Both short-term and long-term outcomes should be considered. For instance, when assessing work hours, do we look at safety within the confines of a 16-hour shift, or can we examine the effects of a bad handoff 6 months after the fact? Equally critical, how do we understand what will happen 5 years down the road, when today’s trainee is suddenly facing 100-hour workweeks because that’s what it takes to get the work done?
Residents I’ve spoken to seem to have mixed feelings about the new duty hour rules, too (new, in that they were just revised last year and are taking effect now). They want to learn everything they need to in order to take the best care of patients, and some say that just takes a varying amount of time.
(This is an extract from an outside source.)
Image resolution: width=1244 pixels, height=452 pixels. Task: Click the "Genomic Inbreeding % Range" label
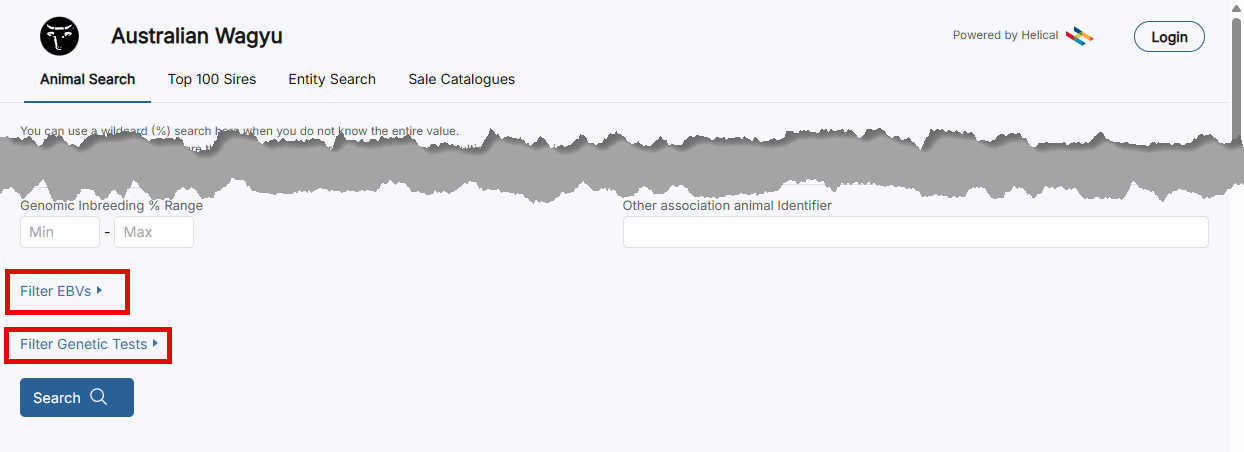coord(111,205)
I’d love to hear what others think.
Next up: Morning rounds and the changing face of residency
Coming up next in Future Docs, meet third-year surgical resident Anne Kuritzky. This Thursday on Morning Edition on Rhode Island Public Radio, join Anne on her morning surgical rounds, and then join me right after for a brief discussion about what’s changing for residency programs and how that affects patients and doctors.
Here’s a preview: just a couple of years ago, Anne was an intern – a first year resident. Back then, she was allowed to be the only doctor on duty, on the floor, overnight. Today, that isn’t allowed any more. Also, the number of hours she can work were recently limited to 80 a week (still sounds like a lot, right?). And morning rounds aren’t just for attending physicians and residents anymore; they’re multidisciplinary. That means a pharmacist might be discussing your plan of care with the attending, too – a sight you might not have seen on the wards just 10 years ago.
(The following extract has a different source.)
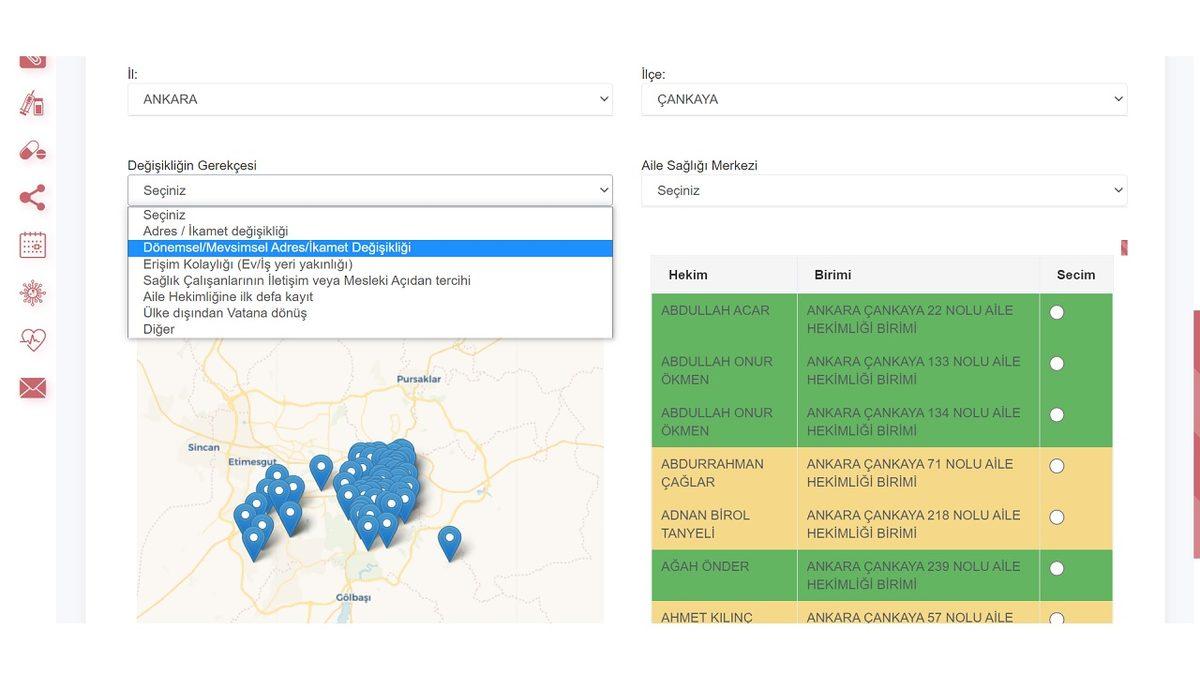Viewport: 1200px width, 675px height.
Task: Open the calendar appointments sidebar icon
Action: 32,245
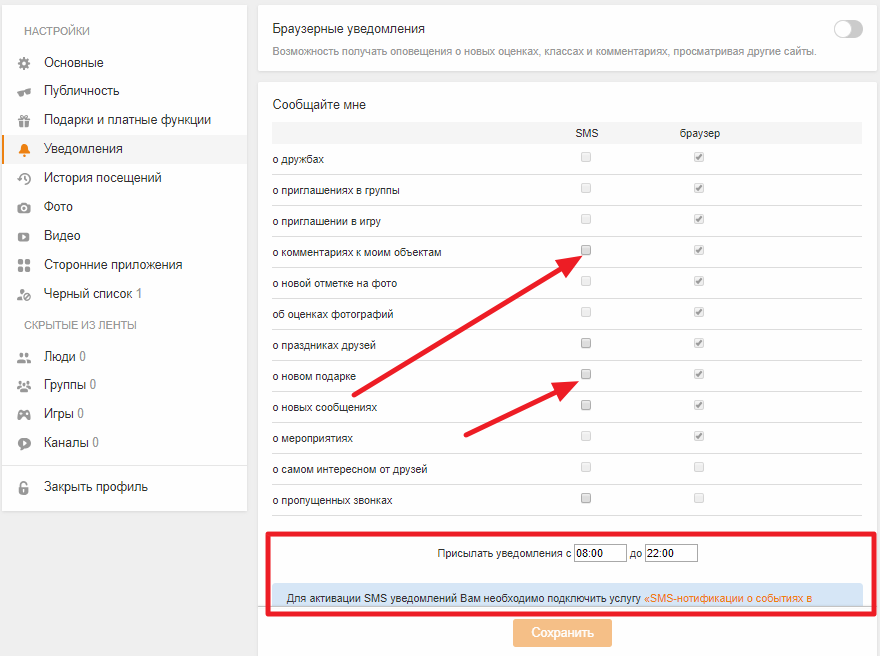
Task: Click the play icon beside Видео
Action: [24, 237]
And next up, we’ll check in with second-year medical students Sarah Rapop0rt and Peter Kaminski. They’ve just wrapped up a section on the human reproductive system (yes, there were jokes), and now they’re looking ahead to a holiday season that includes hitting the books as much as the cranberry sauce.
Brown med school dean steps down
Ed Wing, dean of medicine and biology at The Warren Alpert Medical School of Brown University, will be stepping down at the end of this academic year. He’ll return to Brown after a sabbatical to continue teaching, researching, and writing. Meanwhile, the university will launch a national search for his replacement.
Under Wing’s nearly five-year tenure, the school increased its enrollment and welcomed its largest medical school class ever this. The school moved into its new home in the Jewelry District. And it made strides in deepening its international and public health curriculum. From the 2008 press release announcing his appointment, here’s what he was responsible for during that time:
Brown’s Division of Biology and Medicine is the center of Rhode Island’s biomedical research and medical education enterprise. With an annual budget of $129 million, 769 campus- and hospital-based faculty, and more than 1,200 community-based faculty, the division oversees 660 undergraduate students and more than 1,000 medical residents, fellows, graduate students, postdoctoral students and medical students. The division is composed of The Warren Alpert Medical School, the Program in Biology, and the Program in Public Health.
So, Wing’s replacement is important to more than just Brown med students – our “future docs,” – but also to the many residents, faculty, patients, and more who will be under his or her leadership.